Task material ::

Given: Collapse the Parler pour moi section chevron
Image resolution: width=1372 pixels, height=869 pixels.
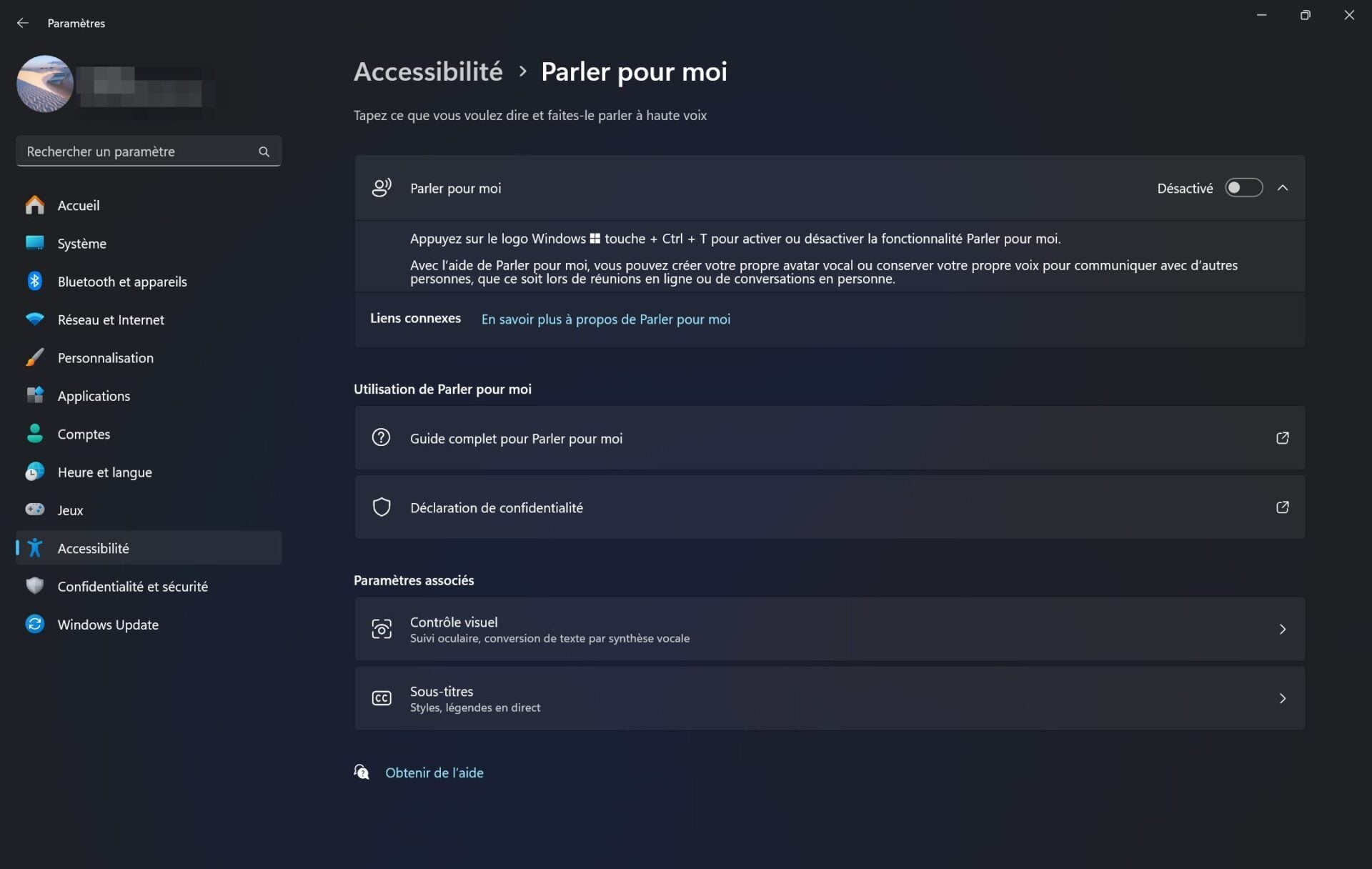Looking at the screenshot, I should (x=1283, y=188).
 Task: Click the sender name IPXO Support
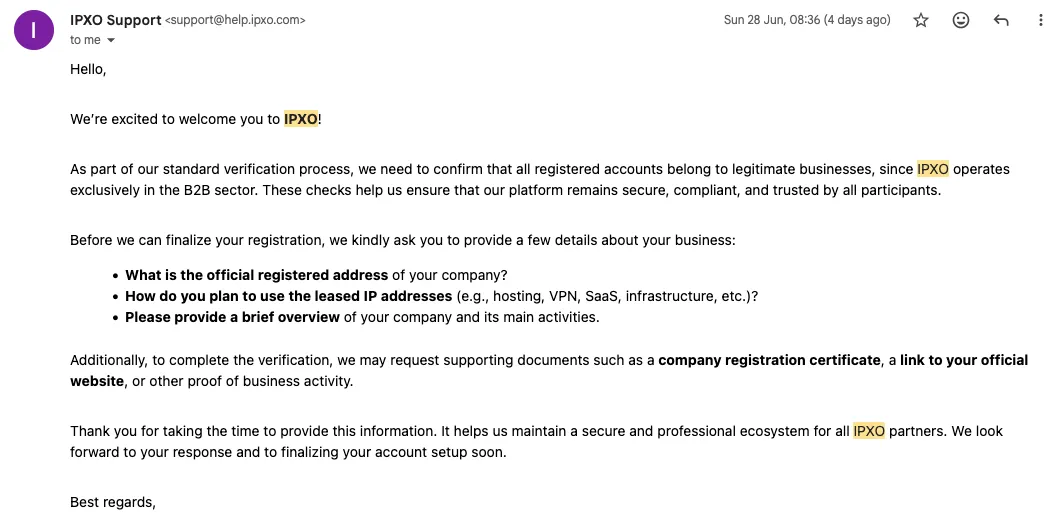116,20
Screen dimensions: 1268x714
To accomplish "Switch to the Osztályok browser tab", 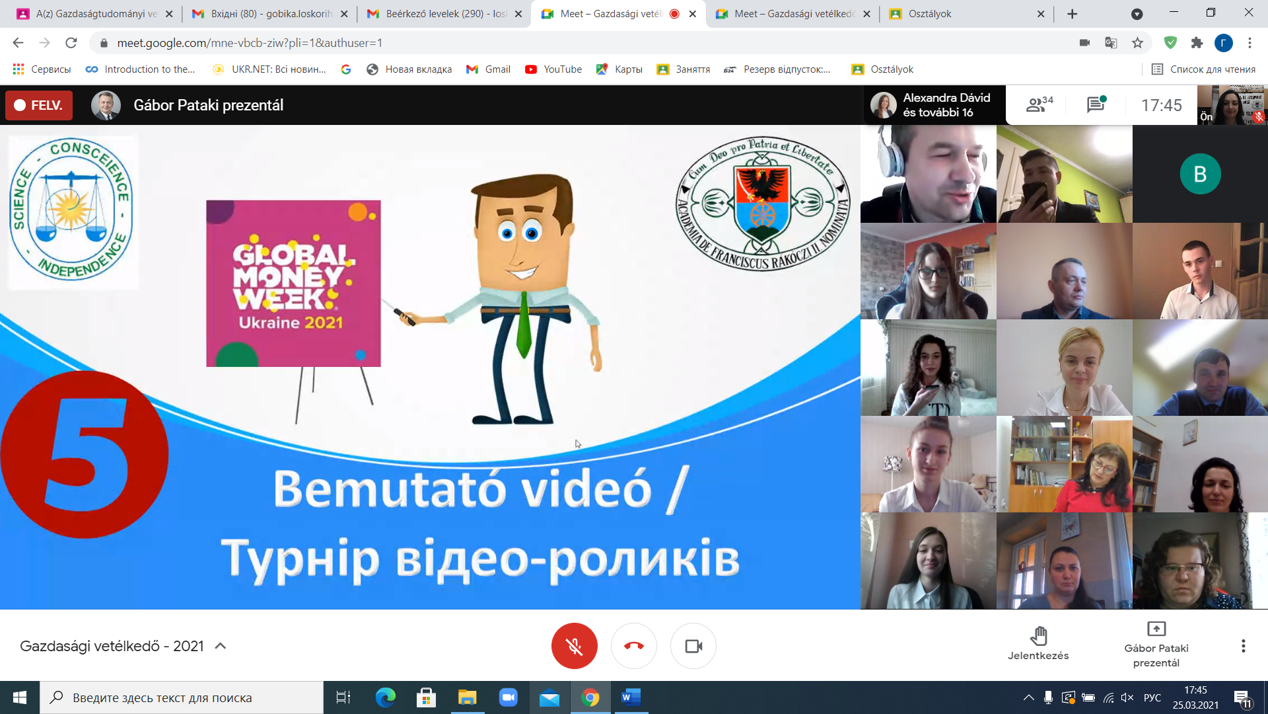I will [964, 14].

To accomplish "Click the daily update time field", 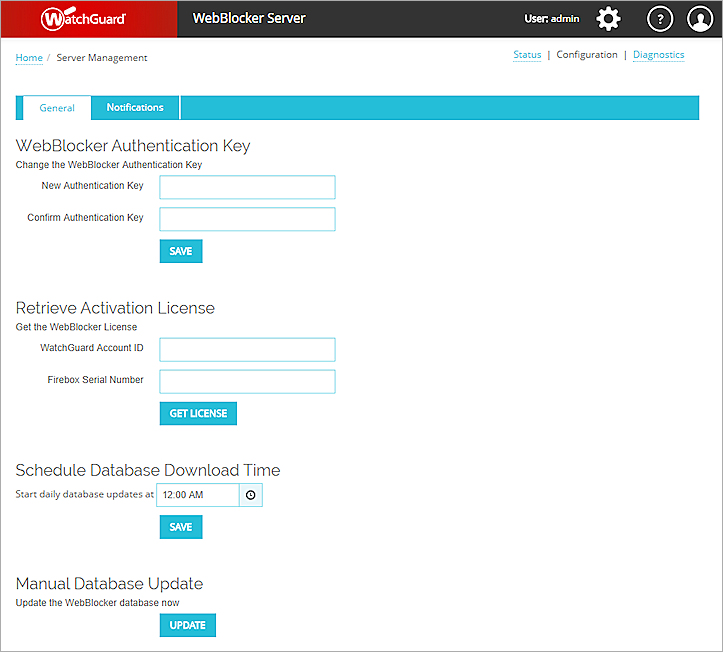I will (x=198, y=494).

Task requirements :: Repeat, word for word and with no pictures, only the lines running from the beginning of the data to the line that contains "Screen dimensions: 1268x714".

Response box ::
Given: Collapse the Parler pour moi section chevron
Image resolution: width=1372 pixels, height=869 pixels.
Looking at the screenshot, I should (x=1283, y=188).
 Task: Click the sender name IPXO Support
116,20
Screen dimensions: 1268x714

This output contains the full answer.